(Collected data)
*** Block opens ***

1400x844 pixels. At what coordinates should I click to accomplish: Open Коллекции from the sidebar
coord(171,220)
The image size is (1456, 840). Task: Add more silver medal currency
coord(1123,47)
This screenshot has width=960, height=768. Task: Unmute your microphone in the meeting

*** Block closes ***

### WHAT YOU SHOULD DO
Repeat each entry above exactly as shown.

### RESPONSE
1400x844 pixels. At what coordinates should I click to accomplish: Open Коллекции from the sidebar
coord(171,220)
The image size is (1456, 840). Task: Add more silver medal currency
coord(1123,47)
This screenshot has width=960, height=768. Task: Unmute your microphone in the meeting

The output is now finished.